The ARCADE Raman Lidar and atmospheric simulations for the Cherenkov Telescope Array

TL;DR

This paper discusses the development and deployment of the ARCADE Raman Lidar system for atmospheric characterization at the Cherenkov Telescope Array, aiming to improve gamma-ray observations by accurately measuring atmospheric properties.

Contribution

It introduces the ARCADE Raman Lidar system and details its performance, deployment plan, and role in atmospheric monitoring for CTA's gamma-ray observations.

Findings

ARCADE Lidar provides high-resolution aerosol and water vapor profiles.

System performance characterization confirms suitability for CTA atmospheric monitoring.

Deployment scheduled for La Palma and Chile sites for one-year data collection.

Abstract

The CTA is the next generation of ground based very high energy gamma ray Imaging Atmospheric Cherenkov Telescopes.
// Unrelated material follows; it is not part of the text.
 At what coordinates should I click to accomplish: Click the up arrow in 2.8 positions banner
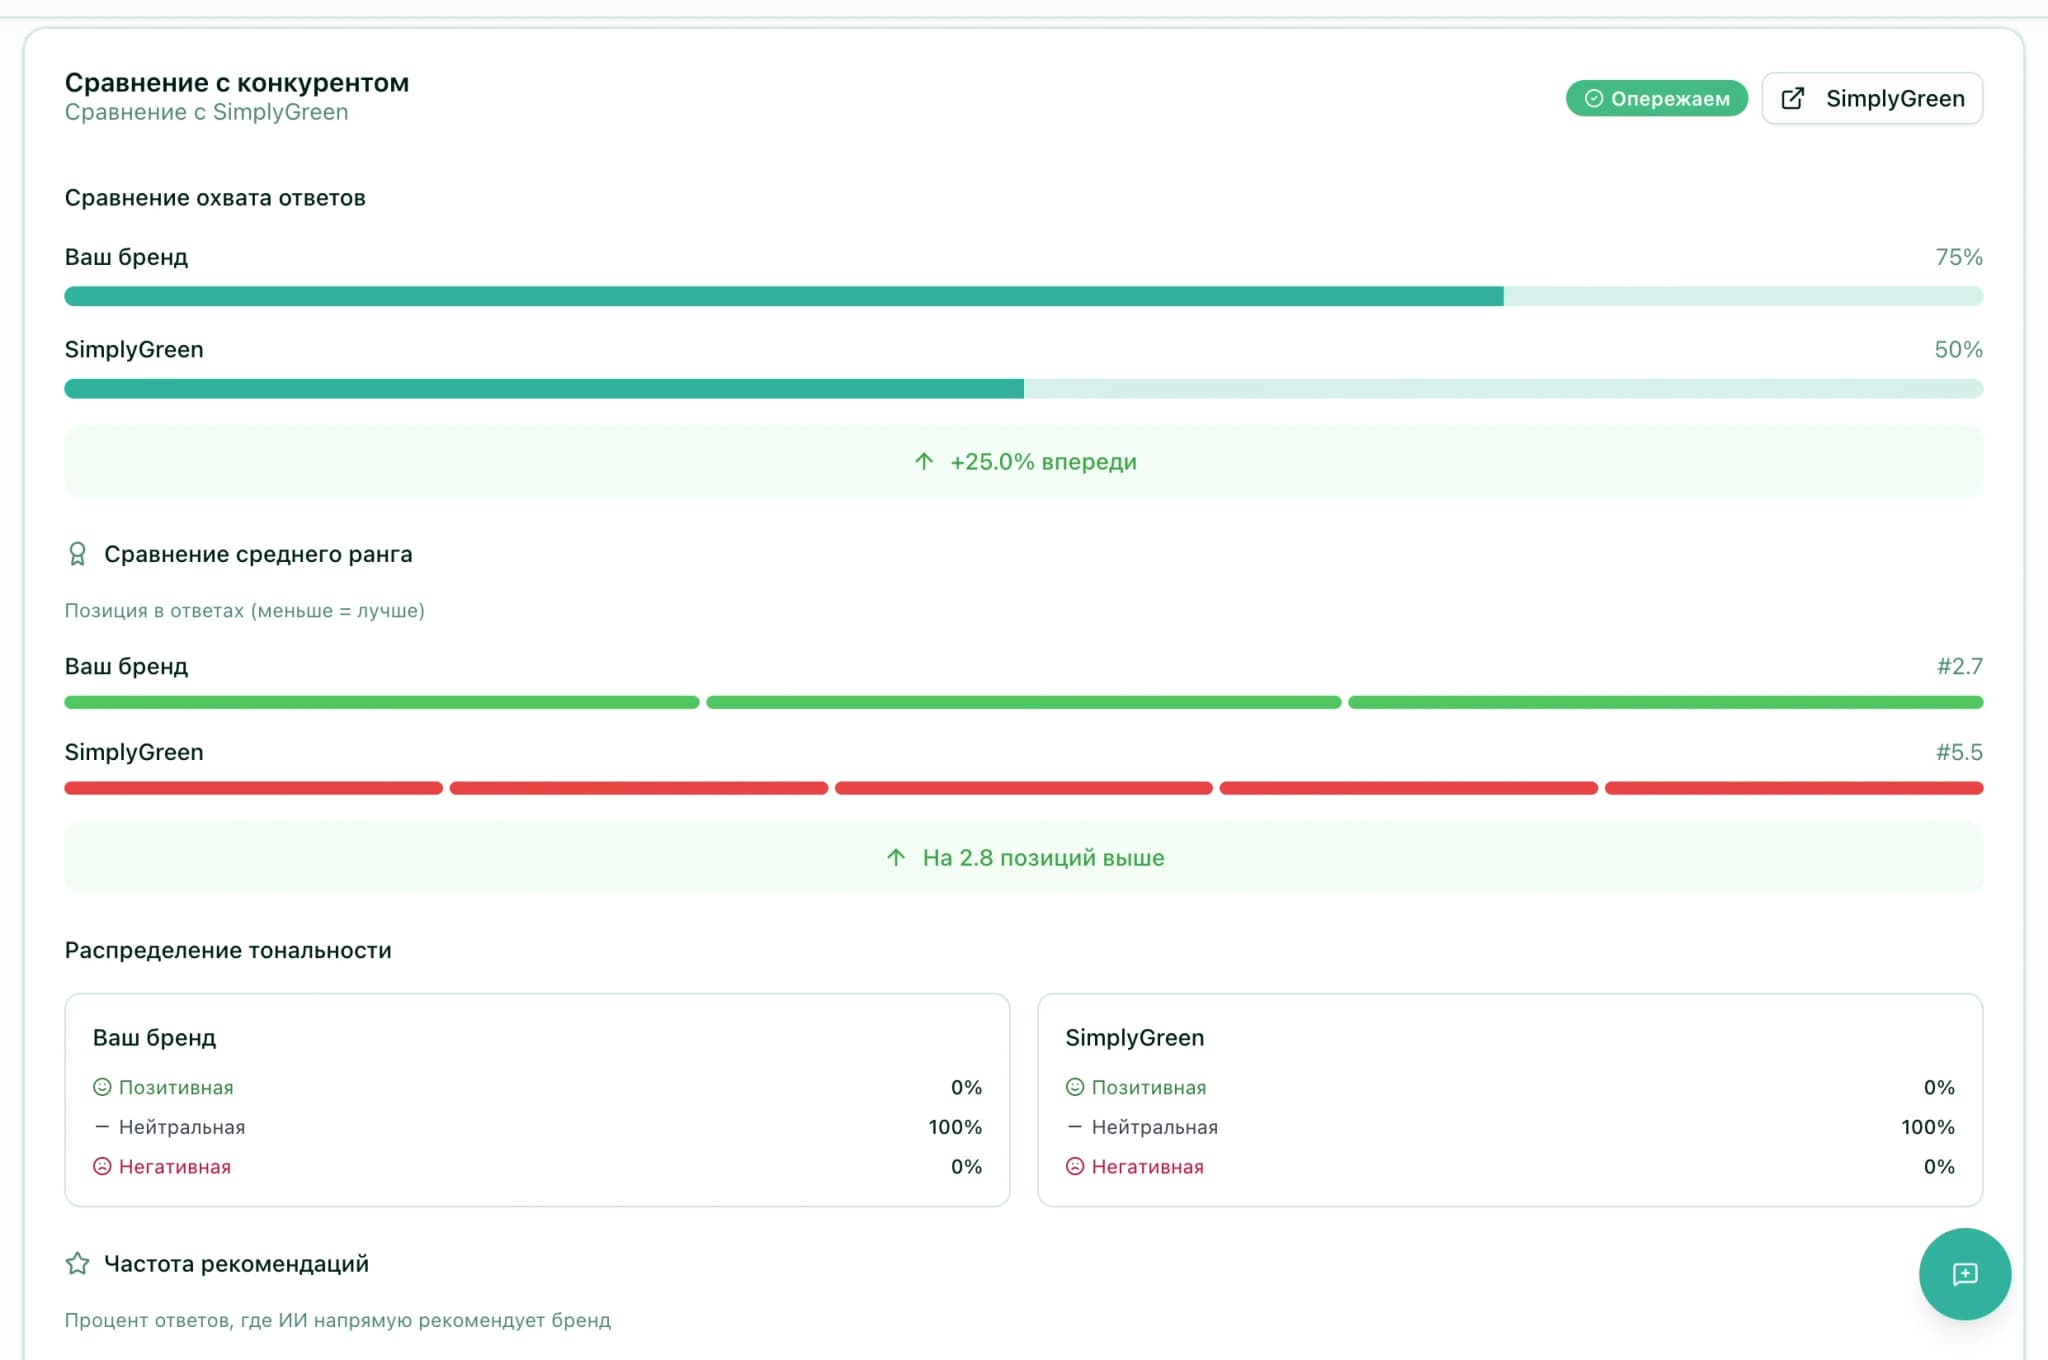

Since observations with this technique are affected by atmospheric conditions, an accurate knowledge of the atmospheric properties is fundamental to improve the precision and duty cycle of the CTA. Measurements of absorption and scattering properties of the atmosphere due to aerosols and molecules can be used in the event reconstruction or in MODTRAN, an analytical code designed to model the propagation of electromagnetic radiation. MODTRAN output is used as an input for the air shower simulation and Cherenkov light production, giving the optical depth profiles that together with the refractive index allow the proper simulation of the gamma ray induced signals and a correct measurement of the primary energy from the detected signals. The ARCADE Raman Lidar will be used for the on site characterization of the aerosol attenuation profiles of the UV light. The collected data will be used in preparation for the full operation of the array, providing nightly information about the aerosol properties such as the vertical aerosol optical depth and the water vapour mixing ratio with an altitude resolution better than 100 m from about 400 m to 10 km above ground level. These measurements will help to define the needs for Monte Carlo simulations of the shower development and of the detector response. This instrument will also be used for the intercalibration of the future Raman Lidars that are expected to operate at the CTA sites. This contribution includes a description of the ARCADE Lidar and the characterization of the performance of the system. The system is expected to be shipped to the northern site of the CTA (La Palma) before the end of 2017, to acquire data locally for 1 year before being moved to the southern site (Chile).